— On Sept. 29 from 10 a.m. to 2 p.m., the Drug Enforcement Administration ( DEA) will hold their fifth Prescription Drug Take-Back Day.

It is a national program that takes place every six months that gives the public an opportunity to prevent pill abuse and theft, by ridding their homes of potentially dangerous expired, unused and unwanted prescription drugs.

"The program has been very successful," says Sgt. Paul Cavallaro of Pennsylvania State Police Honesdale. "It is a free and anonymous service."

PSP Honesdale Barracks is one of the collection sites for the take-back initiative.

During the last take-back day, Americans turned in 552,161 pounds (276 tons) of prescription drugs at over 5,000 sites operated by DEA and nearly 4,300 state and local law enforcement partners. To date, the program has brought in 1.5 million (nearly 775 tons) of pills.

"The program is well received by the public," says James Hischar, Diversion Investigator for DEA. "The main goal is to keep these prescription drugs from children and prevent abuse.
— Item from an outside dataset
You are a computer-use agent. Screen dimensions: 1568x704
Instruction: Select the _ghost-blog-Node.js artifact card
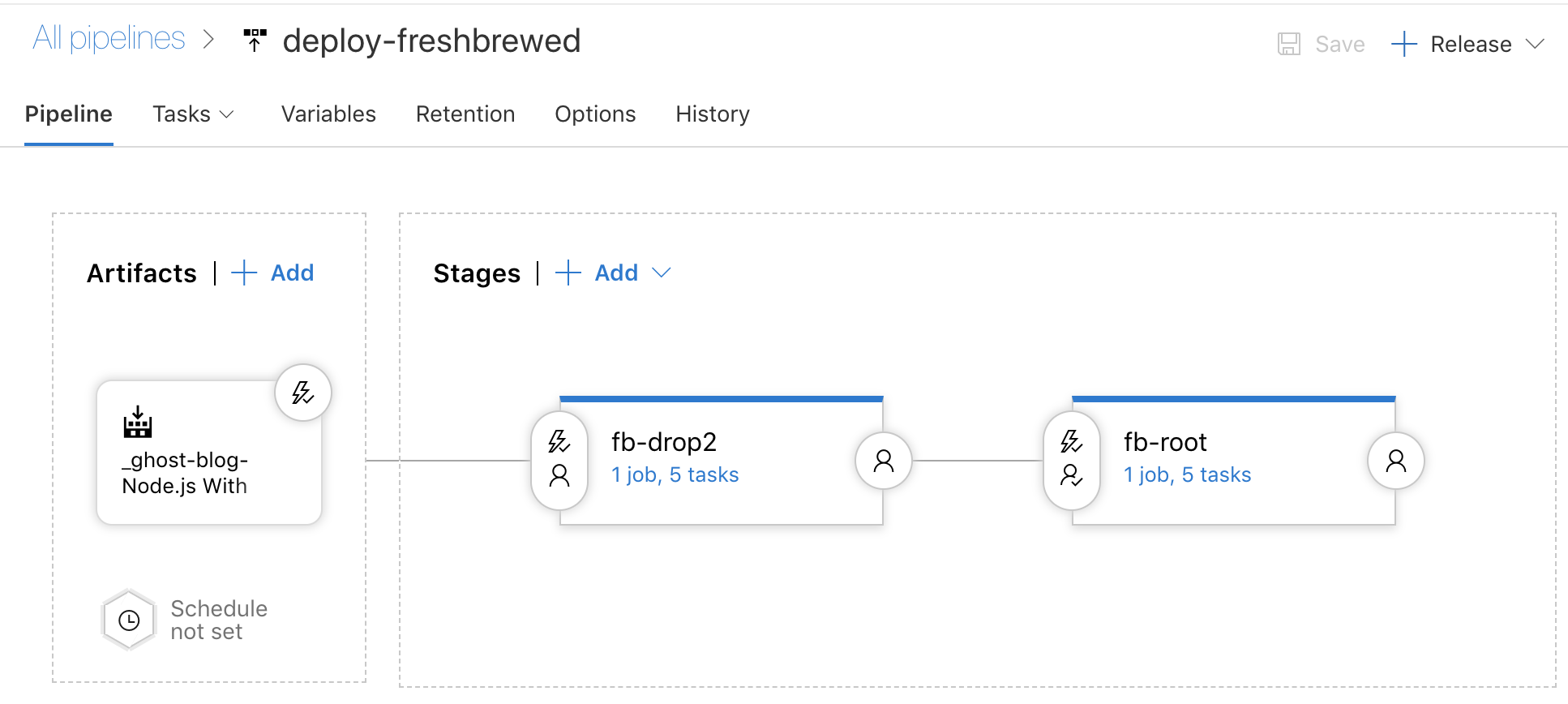pos(209,453)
Abuse of pharmaceuticals has succeeded that of heroine and cocaine combined. Prescription drugs such as oxycotton, oxycodone and vicoden have similar qualities and effects as heroine."

According to a release regarding the program, studies show that a majority of abused prescription drugs are obtained from family and friends, including from the home medicine cabinet.

Flushing them down the toilet or throwing them in the trash both pose potential safety and health hazards.

The collected medications are delivered to entities authorized by the Attorney General, and are disposed of.

Local collection sites are the American Legion in Forest City, the Forest City Police Department, PSP Honesdale, PSP Dunmore, Giant Market in Dickson City, Pennridge Regional Police Department in South Sterling, Moscow Borough Municipal Building, PSP Blooming Grove in Hawley, Scranton Police Department, Duryea Borough Building, PSP Gibson Barracks in New Milford and PSP Wyoming.